[Dataset records]:
*** Block opens ***
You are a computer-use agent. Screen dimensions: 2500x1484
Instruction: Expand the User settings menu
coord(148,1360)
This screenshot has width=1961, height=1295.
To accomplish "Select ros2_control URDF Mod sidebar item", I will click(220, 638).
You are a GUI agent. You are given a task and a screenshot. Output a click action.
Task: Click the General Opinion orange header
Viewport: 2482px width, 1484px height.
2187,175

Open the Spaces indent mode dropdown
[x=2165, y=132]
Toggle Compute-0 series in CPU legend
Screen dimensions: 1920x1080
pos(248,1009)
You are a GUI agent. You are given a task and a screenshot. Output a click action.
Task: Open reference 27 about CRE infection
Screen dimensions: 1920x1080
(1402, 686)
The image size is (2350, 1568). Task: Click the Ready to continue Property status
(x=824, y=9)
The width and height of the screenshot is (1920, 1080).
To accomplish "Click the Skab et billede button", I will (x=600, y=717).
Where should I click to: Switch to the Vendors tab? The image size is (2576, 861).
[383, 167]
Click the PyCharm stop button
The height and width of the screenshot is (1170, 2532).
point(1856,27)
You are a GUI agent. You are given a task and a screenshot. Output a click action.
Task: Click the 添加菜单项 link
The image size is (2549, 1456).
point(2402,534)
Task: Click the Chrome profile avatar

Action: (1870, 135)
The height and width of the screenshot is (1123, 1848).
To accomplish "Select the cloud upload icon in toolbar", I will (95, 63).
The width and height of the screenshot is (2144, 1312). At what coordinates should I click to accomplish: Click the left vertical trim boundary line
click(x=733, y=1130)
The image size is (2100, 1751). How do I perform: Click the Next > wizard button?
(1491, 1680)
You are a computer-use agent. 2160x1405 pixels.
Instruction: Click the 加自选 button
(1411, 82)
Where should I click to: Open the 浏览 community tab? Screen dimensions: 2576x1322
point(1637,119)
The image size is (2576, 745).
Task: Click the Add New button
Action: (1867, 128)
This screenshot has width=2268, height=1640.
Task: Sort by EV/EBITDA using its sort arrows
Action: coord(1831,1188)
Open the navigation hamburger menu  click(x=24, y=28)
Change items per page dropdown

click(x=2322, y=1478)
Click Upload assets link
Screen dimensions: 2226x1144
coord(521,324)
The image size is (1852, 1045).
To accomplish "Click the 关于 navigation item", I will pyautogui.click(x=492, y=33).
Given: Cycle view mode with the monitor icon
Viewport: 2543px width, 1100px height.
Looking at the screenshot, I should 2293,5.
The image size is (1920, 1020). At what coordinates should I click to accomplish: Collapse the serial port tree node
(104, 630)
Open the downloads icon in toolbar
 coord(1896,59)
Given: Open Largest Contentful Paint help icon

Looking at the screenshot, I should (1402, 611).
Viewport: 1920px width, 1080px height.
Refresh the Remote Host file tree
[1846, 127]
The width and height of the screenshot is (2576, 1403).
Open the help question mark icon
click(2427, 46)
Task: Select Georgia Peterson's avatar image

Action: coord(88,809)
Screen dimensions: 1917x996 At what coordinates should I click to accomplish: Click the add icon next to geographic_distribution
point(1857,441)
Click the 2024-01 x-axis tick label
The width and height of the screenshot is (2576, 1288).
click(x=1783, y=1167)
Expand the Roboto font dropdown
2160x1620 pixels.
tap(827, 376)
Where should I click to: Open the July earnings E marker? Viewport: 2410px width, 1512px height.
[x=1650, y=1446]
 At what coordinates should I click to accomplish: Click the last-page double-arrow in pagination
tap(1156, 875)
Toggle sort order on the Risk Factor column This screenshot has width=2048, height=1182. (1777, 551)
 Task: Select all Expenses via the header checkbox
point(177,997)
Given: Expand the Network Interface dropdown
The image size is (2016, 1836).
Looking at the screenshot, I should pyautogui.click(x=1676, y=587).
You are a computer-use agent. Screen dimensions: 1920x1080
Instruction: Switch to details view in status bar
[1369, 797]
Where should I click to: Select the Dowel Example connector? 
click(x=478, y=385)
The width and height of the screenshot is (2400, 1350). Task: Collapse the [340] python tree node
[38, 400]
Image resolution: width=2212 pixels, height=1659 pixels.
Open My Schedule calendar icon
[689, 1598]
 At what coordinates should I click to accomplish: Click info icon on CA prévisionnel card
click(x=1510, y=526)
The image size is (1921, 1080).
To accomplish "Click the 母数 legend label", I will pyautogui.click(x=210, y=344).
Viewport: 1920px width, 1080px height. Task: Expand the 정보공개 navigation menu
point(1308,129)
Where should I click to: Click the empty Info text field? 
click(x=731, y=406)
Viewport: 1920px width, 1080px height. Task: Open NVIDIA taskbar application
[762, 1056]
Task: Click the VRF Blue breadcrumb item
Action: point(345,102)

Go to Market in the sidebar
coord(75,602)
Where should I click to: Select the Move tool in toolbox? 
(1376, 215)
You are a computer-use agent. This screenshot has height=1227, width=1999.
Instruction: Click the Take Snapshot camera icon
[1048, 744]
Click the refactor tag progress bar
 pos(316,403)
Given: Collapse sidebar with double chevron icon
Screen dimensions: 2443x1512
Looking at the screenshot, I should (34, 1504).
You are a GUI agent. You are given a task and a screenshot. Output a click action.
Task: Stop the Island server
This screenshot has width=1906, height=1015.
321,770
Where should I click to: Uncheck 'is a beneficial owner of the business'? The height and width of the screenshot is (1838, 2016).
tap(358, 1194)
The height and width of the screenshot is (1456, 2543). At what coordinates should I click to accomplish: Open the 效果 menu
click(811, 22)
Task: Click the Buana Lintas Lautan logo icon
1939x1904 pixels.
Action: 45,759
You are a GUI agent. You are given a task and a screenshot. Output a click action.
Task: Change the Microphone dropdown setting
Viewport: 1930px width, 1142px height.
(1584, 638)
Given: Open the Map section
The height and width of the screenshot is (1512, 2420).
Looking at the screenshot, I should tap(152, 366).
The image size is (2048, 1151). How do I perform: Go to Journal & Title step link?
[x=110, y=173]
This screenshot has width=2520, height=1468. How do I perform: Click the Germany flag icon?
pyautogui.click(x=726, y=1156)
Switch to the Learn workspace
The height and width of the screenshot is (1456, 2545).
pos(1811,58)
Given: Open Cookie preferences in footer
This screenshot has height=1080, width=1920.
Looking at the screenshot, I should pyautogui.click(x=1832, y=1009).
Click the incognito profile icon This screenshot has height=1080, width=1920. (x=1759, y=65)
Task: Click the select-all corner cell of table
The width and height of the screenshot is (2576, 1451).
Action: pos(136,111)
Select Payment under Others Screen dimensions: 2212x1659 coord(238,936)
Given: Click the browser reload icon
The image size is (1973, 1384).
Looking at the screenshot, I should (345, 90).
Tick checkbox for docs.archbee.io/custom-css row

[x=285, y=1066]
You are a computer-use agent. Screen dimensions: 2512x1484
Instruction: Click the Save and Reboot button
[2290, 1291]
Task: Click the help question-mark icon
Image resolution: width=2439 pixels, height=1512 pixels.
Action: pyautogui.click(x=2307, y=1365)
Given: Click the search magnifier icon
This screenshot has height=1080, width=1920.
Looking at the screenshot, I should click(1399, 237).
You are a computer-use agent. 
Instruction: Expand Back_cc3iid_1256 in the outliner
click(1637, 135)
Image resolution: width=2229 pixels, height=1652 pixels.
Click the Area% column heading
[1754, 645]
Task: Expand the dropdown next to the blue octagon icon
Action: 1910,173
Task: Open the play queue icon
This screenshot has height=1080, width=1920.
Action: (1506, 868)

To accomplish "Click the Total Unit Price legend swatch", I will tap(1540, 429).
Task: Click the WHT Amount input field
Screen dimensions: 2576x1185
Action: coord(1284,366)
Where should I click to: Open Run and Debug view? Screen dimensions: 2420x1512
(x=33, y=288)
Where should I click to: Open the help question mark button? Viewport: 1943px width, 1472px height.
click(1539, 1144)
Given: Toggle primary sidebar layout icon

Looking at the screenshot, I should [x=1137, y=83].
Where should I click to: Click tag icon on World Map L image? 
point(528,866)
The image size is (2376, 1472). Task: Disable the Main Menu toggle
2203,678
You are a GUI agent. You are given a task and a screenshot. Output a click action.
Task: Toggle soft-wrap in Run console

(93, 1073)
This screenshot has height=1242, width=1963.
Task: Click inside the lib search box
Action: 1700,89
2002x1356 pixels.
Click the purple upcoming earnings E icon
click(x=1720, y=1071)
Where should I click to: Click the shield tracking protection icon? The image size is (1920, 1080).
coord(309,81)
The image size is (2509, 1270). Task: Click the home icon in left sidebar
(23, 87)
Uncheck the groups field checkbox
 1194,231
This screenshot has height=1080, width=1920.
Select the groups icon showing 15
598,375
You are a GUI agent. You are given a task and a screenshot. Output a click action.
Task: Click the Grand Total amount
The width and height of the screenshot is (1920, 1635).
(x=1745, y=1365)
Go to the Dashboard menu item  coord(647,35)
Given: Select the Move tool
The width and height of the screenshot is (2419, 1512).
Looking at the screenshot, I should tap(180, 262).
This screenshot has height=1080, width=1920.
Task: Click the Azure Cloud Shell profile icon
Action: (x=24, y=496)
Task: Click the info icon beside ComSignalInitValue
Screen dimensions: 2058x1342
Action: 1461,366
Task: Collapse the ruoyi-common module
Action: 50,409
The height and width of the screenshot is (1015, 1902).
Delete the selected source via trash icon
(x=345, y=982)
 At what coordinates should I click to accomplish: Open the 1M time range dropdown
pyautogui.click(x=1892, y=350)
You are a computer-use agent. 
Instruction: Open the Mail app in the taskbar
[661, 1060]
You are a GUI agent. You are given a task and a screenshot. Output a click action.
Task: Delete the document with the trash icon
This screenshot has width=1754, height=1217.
*** Block closes ***
[Work to complete]: Send back an exact copy of only the lines from the line with "The width and height of the screenshot is (2576, 1451)." up to and including the line with "You are a computer-use agent. Screen dimensions: 2512x1484" in the data above.

[Response]:
The width and height of the screenshot is (2576, 1451).
Action: pos(136,111)
Select Payment under Others Screen dimensions: 2212x1659 coord(238,936)
Given: Click the browser reload icon
The image size is (1973, 1384).
Looking at the screenshot, I should (345, 90).
Tick checkbox for docs.archbee.io/custom-css row

[x=285, y=1066]
You are a computer-use agent. Screen dimensions: 2512x1484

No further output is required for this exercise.